◆ GIVEN EXERCISE
Rewrite the listing from the line that has "Given: Select 云闪付 payment radio button" through the end, swapping "Screen dimensions" for "Display size" and keeping everything else the same. Leave the pictures out.

◆ Listing for finding displayed items

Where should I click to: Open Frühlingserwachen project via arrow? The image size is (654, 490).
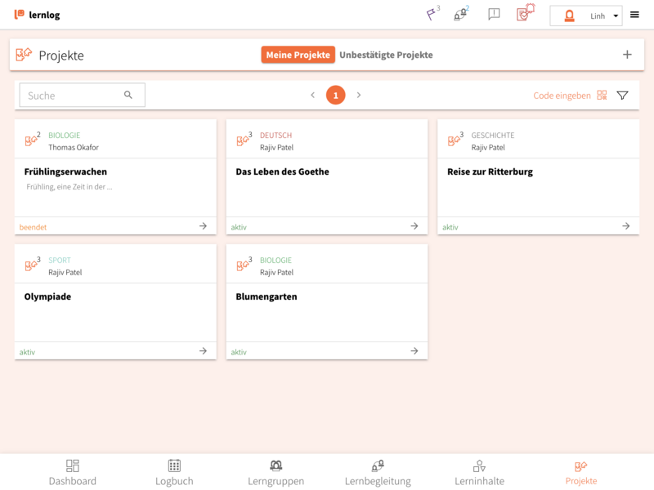tap(203, 226)
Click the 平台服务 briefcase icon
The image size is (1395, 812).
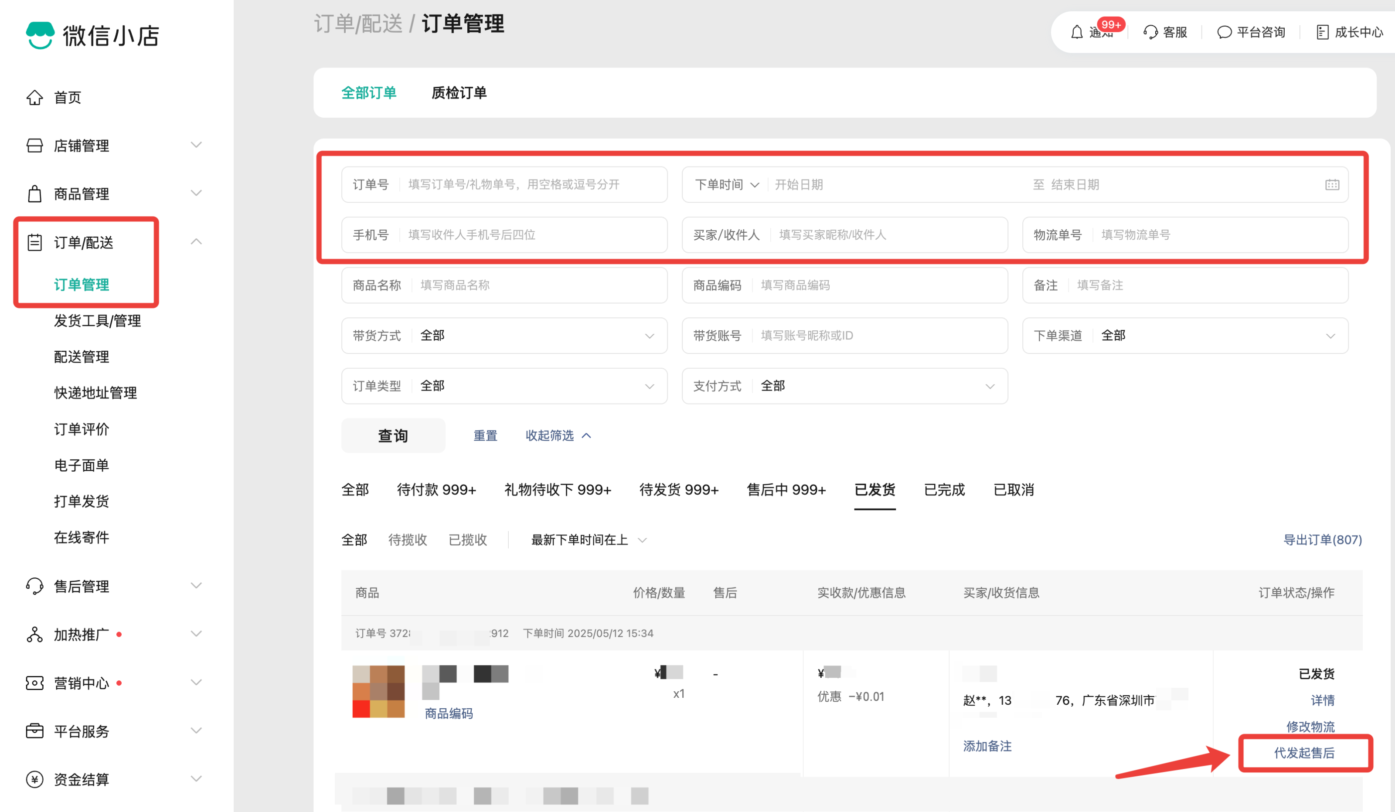(34, 731)
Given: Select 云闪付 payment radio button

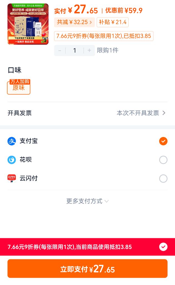Looking at the screenshot, I should pos(163,178).
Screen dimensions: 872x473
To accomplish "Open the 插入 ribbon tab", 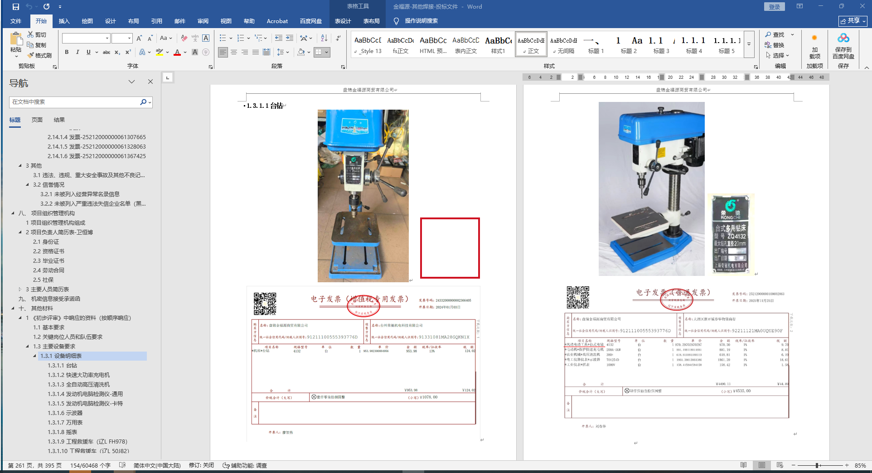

◆ FINISHED EXERCISE
Given: Select 云闪付 payment radio button

Looking at the screenshot, I should pos(163,178).
Display size: 872x473
To accomplish "Open the 插入 ribbon tab", 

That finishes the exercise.